Coincidiendo con el aniversario de la catástrofe de Chernóbil, el movimiento ecologista ha alzado este domingo la voz en el corazón de Salamanca. ¿El objetivo? Frenar las presiones de la industria eléctrica que busca prolongar el funcionamiento de la central nuclear de Almaraz más allá de los 40 años previstos en su diseño original.
Las organizaciones convocantes han recordado que la distancia no es una protección: Almaraz se encuentra a menos de 130 kilómetros de Salamanca. «La radiactividad no conoce fronteras; en Chernóbil la nube recorrió Europa y 130 kilómetros no son nada si ocurre un accidente en una instalación claramente envejecida», advierten los portavoces.
Los dos reactores de Almaraz tienen licencias que expiran en 2027 y 2028. Los colectivos denuncian que permitir su continuidad sentaría un precedente peligroso para el resto de centrales del país, que deberían estar clausuradas, según el calendario previsto, antes de 2034.
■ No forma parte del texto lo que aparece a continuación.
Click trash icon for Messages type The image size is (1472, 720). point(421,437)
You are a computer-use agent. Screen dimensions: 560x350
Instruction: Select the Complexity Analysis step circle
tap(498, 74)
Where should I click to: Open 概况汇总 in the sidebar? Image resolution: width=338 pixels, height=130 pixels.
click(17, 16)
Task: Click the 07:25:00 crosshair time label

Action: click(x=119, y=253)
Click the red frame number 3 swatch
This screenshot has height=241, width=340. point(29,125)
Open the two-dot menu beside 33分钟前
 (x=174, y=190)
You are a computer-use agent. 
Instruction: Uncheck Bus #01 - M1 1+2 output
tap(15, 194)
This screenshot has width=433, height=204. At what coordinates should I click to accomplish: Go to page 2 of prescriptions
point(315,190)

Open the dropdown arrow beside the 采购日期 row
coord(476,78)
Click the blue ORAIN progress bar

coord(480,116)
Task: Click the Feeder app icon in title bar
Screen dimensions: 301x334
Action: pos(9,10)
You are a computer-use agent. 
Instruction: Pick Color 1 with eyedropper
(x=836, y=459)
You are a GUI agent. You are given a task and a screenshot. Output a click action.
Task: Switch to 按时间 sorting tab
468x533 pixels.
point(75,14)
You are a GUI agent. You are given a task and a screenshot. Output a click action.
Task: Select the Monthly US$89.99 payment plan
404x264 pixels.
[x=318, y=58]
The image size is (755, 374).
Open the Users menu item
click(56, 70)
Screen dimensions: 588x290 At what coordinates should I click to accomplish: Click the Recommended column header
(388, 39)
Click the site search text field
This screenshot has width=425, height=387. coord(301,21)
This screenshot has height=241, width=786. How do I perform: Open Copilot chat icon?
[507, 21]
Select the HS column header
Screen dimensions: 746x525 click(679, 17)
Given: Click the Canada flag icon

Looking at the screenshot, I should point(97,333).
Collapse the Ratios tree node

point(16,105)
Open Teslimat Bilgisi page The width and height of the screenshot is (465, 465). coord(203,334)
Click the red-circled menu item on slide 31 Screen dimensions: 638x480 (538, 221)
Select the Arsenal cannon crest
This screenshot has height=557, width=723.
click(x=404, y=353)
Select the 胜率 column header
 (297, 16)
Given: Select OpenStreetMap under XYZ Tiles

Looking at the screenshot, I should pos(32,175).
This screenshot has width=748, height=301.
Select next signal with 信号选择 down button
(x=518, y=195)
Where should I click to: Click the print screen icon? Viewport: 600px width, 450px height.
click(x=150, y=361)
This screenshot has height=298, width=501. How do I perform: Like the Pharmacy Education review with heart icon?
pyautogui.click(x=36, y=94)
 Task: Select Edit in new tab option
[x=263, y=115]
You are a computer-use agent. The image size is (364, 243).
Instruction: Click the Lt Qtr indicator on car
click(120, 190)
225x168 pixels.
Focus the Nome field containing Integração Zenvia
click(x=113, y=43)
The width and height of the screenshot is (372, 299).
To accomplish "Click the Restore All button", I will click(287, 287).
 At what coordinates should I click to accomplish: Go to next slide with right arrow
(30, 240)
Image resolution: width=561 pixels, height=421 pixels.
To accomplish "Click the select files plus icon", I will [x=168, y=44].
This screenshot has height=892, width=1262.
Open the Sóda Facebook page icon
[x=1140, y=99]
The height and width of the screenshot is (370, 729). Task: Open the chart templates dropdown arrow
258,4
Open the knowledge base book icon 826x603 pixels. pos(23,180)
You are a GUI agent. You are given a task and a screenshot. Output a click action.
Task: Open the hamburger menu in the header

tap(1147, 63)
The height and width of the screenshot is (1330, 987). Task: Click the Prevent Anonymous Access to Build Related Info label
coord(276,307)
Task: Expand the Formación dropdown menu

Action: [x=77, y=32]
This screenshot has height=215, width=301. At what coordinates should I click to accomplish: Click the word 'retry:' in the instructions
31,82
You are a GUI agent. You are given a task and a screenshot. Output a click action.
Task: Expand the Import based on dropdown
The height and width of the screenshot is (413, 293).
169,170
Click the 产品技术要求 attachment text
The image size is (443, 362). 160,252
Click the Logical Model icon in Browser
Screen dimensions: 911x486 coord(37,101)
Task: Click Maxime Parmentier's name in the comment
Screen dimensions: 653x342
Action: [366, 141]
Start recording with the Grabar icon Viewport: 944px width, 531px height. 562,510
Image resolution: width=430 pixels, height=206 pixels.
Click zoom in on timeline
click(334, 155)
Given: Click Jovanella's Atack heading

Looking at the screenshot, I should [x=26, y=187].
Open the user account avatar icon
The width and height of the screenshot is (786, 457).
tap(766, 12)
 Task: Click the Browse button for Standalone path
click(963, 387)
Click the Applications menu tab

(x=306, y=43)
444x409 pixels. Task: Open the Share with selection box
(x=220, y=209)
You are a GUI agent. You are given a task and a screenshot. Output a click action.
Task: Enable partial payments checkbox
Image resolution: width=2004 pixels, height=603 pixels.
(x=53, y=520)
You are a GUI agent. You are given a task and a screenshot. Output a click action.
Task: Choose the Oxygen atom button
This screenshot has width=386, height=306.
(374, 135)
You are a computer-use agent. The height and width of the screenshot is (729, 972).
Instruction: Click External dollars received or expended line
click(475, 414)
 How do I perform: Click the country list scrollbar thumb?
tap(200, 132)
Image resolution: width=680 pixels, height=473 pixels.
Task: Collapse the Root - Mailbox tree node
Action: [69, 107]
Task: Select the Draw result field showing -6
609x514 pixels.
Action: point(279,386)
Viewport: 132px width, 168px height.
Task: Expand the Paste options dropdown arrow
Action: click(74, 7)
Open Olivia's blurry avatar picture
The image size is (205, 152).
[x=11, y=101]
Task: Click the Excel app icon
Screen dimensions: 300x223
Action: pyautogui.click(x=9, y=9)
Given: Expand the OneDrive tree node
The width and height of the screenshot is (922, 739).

Los cuatro «pecados» de la energía nuclear
El manifiesto leído este mediodía en la Plaza Mayor califica la energía nuclear como un modelo «antidemocrático» y argumenta cuatro razones de peso para su cierre:
- Sucia: Genera residuos radiactivos que permanecen activos miles de años y cuya gestión definitiva sigue siendo un enigma sin resolver.
- Cara: Los costes de producción son ya superiores a los de la energía solar, eólica o fotovoltaica.
- Peligrosa: El riesgo de accidente aumenta con la edad de los reactores, citando precedentes como el de Vandellós I.
- Dependiente: Obliga a importar combustible de terceros países, lo que impide alcanzar una verdadera soberanía energética.
Una oportunidad para el mundo rural
Frente al «oligopolio energético», los ecologistas proponen que el cierre de Almaraz sea el motor de una transición justa. Aseguran que el desmantelamiento es un proceso lento que garantiza empleo durante años, permitiendo desviar la inversión hacia comunidades energéticas locales, agricultura ecológica y turismo de naturaleza. «Es el momento de cerrar de forma ordenada y segura. No podemos permitir que las eléctricas transfieran los riesgos a la sociedad mientras exigen rebajas fiscales», sentenciaron durante la protesta.
Finalmente, la movilización también puso el foco en la provincia, alertando sobre la mina de uranio de Retortillo. Aunque actualmente está prohibida por ley, advierten que la empresa Berkeley sigue perseverando en su intento de explotación, lo que supondría un retroceso en el modelo de energía limpia y local que defienden para Castilla y León.